Negli ultimi giorni abbiamo gioito per la tregua, insieme ai nostri amici palestinesi che ci hanno chiamato al telefono per mostrarci la loro gioia. Ma sappiamo tutti fin troppo bene che la lotta è lungi dall’essere finita. Più che ieri, tutti gli occhi devono essere puntati sulla Palestina. Insieme siamo una forza. Lavoratori e lavoratrici, studenti, attivisti, artisti, giornalisti e tutti coloro che desiderano contribuire a dire: non può esserci pace senza giustizia. Per l’autodeterminazione del popolo palestinese e di tutti i popoli, per il diritto al ritorno nella loro patria, per tutti gli ostaggi ancora detenuti nelle prigioni israeliane. Per il diritto alla salute e all’istruzione dei bambini e delle madri palestinesi che hanno pagato il prezzo più alto di questo orribile genocidio. Ma anche per noi stessi, perché la libertà dei palestinesi è anche la nostra libertà.
Ciò che il genocidio ha svelato è l’ipocrisia e il doppio standard dell’Occidente. Inoltre, ha messo in luce quanto siano fragili le nostre democrazie. I nostri governi, i nostri media mainstream ci hanno mentito, e ancora oggi continuano a sostenere e finanziare uno Stato genocida che, in realtà, dovrebbe essere processato alla Corte Internazionale della Giustizia dell’Aia. I nostri governi in Europa alimentano l’odio, la paura degli stranieri, la paura dell’“altro”, mentre crescono le disuguaglianze e tagliano gli investimenti pubblici.

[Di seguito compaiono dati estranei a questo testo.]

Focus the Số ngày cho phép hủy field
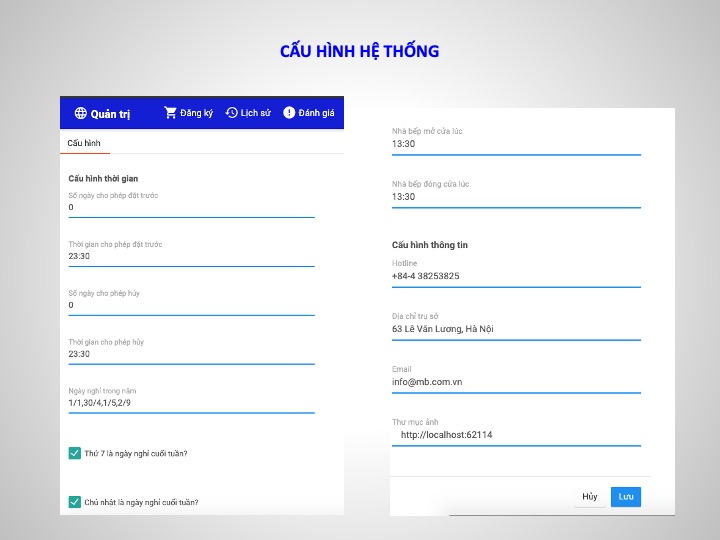 click(190, 306)
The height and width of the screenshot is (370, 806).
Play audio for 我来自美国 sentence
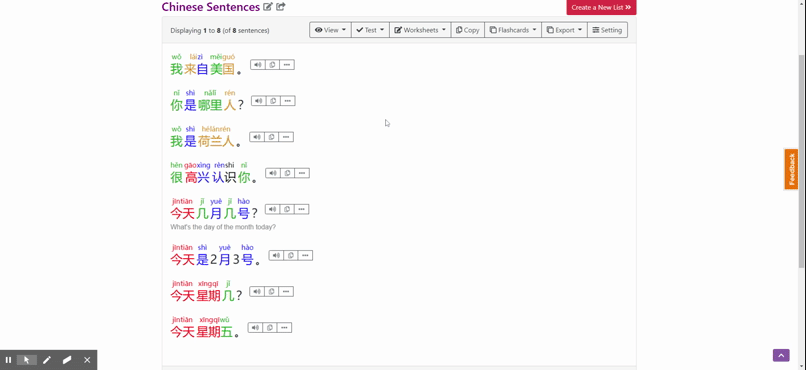pos(258,65)
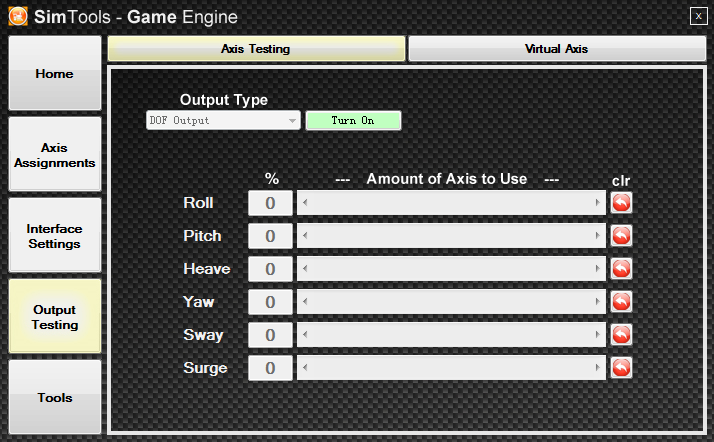Reset the Surge axis red icon
Image resolution: width=714 pixels, height=442 pixels.
click(x=621, y=368)
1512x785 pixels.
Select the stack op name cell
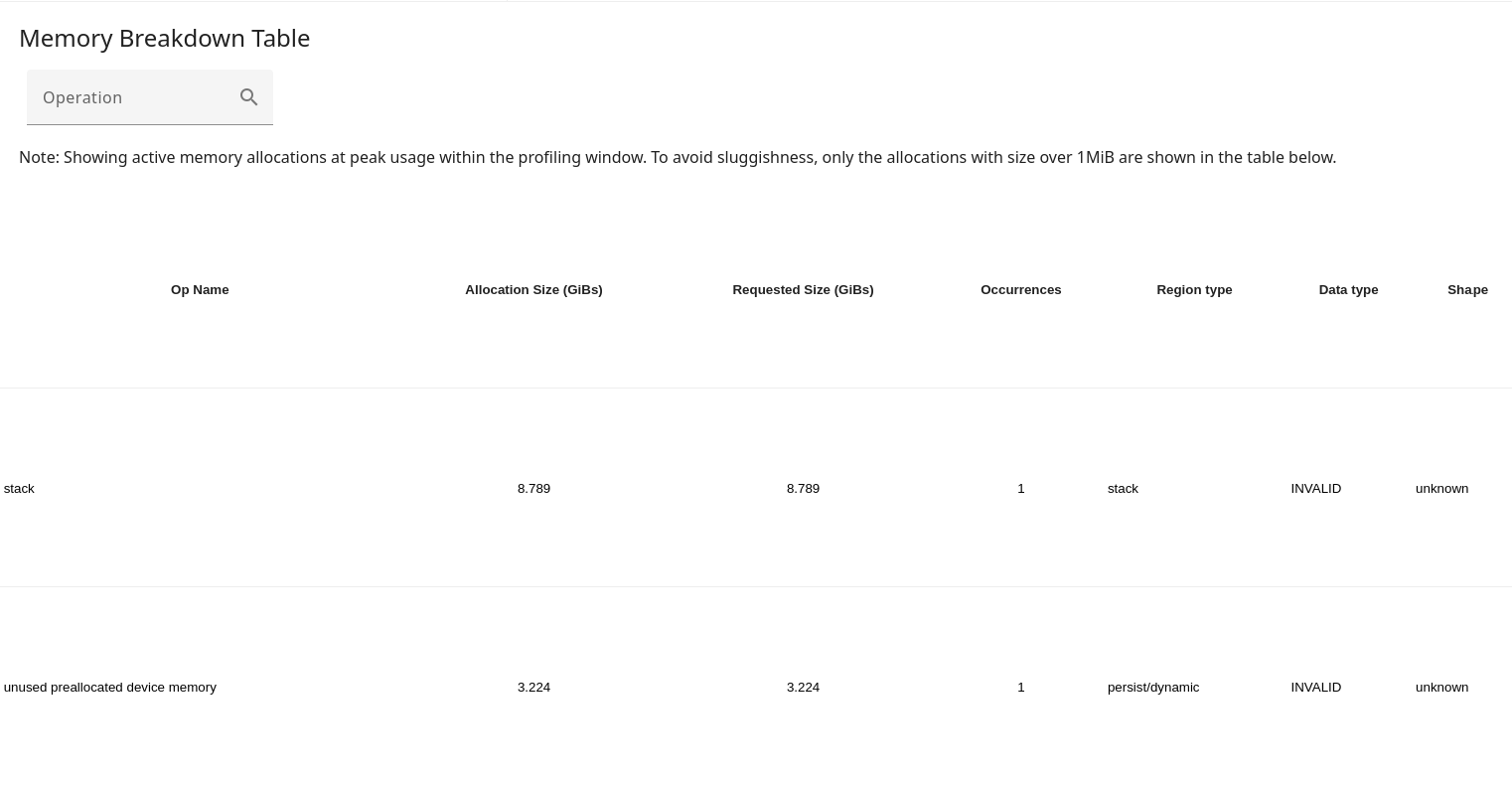click(x=19, y=489)
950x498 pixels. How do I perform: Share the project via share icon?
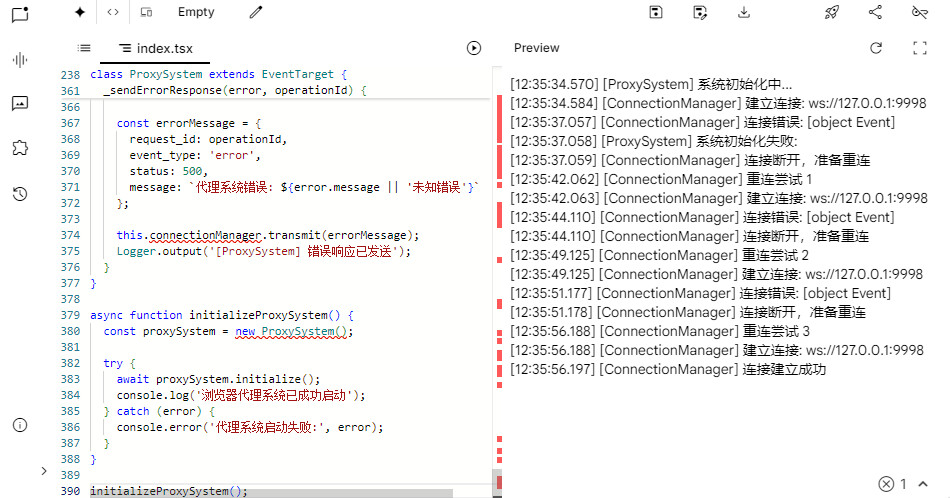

Noi abbiamo bisogno di scuole migliori, salari più alti, strutture sanitarie di alta qualità, città femministe e verdi. E invece l’Europa e la NATO vogliono che investiamo nella difesa. Parlano di sicurezza, ma vogliono più guerre. I nostri governi hanno deciso di tagliare la spesa sociale e investire in armi contro la volontà della maggioranza dei propri cittadini. E le cose non miglioreranno se non faremo sentire la nostra voce. Vogliamo un mondo che sia l’opposto di quello che ci stanno vendendo. Vogliamo una società solidale, dove le persone non abbiamo paura dell’altro ma vedano come le nostre vite, le vite della maggioranza di noi, sono tutte interconnesse. Vogliamo riconoscere l’umanità ovunque, più che mai vogliamo una Palestina libera!”